Collected data

● ● ● ●

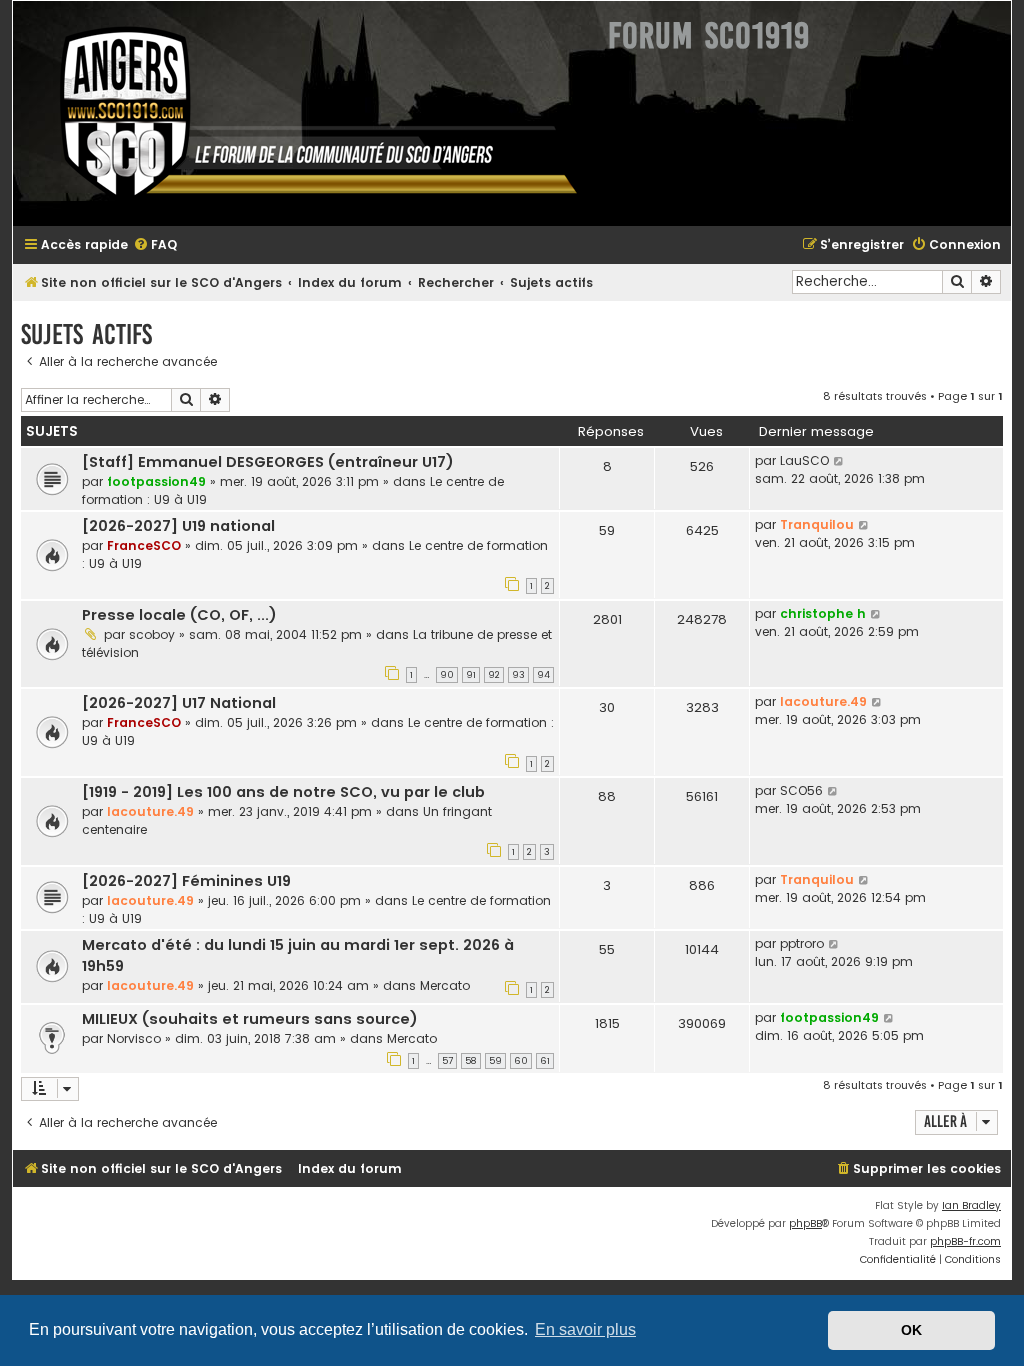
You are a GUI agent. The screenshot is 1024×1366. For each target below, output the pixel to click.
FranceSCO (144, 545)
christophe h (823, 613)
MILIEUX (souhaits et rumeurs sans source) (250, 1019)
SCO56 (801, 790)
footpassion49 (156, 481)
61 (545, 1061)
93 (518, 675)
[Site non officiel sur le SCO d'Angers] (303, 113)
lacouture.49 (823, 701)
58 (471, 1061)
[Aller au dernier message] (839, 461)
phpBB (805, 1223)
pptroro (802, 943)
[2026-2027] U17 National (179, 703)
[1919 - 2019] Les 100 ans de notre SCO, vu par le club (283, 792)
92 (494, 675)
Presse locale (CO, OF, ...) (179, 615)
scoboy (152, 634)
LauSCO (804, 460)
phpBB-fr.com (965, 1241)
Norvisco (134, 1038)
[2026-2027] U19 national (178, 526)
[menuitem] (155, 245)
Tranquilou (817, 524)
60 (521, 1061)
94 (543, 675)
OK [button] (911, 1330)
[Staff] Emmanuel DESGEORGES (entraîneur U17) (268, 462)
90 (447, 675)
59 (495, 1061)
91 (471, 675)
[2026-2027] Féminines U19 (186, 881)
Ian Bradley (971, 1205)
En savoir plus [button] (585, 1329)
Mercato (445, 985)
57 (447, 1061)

● ● ● ●

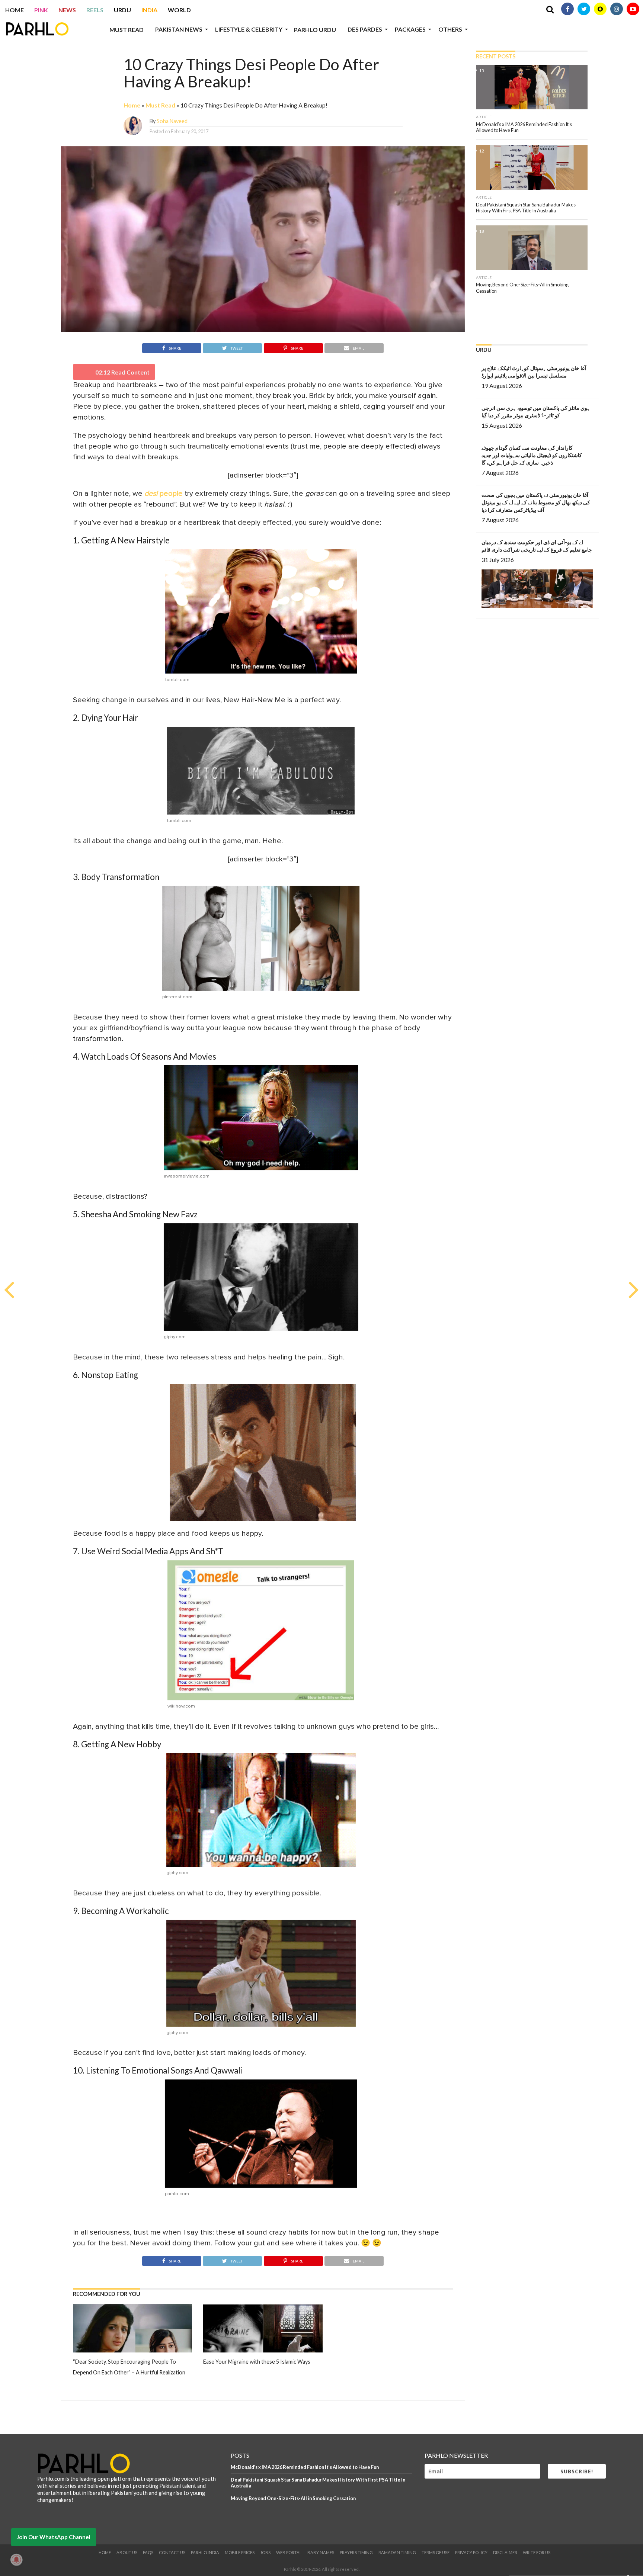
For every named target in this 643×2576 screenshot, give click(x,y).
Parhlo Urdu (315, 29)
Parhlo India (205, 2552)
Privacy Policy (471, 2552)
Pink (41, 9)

● ● ● ●

_TASK GOAL:_
Among the records, find each line where the word "click" occurs, and copy it.

_SOLUTION FOR THIS PROBLEM:_
You are a GUI agent. The screenshot is 1024×1366. For each target below, output the pixel to click.
For every named target in this 643×2576 screenshot, give click(x,y).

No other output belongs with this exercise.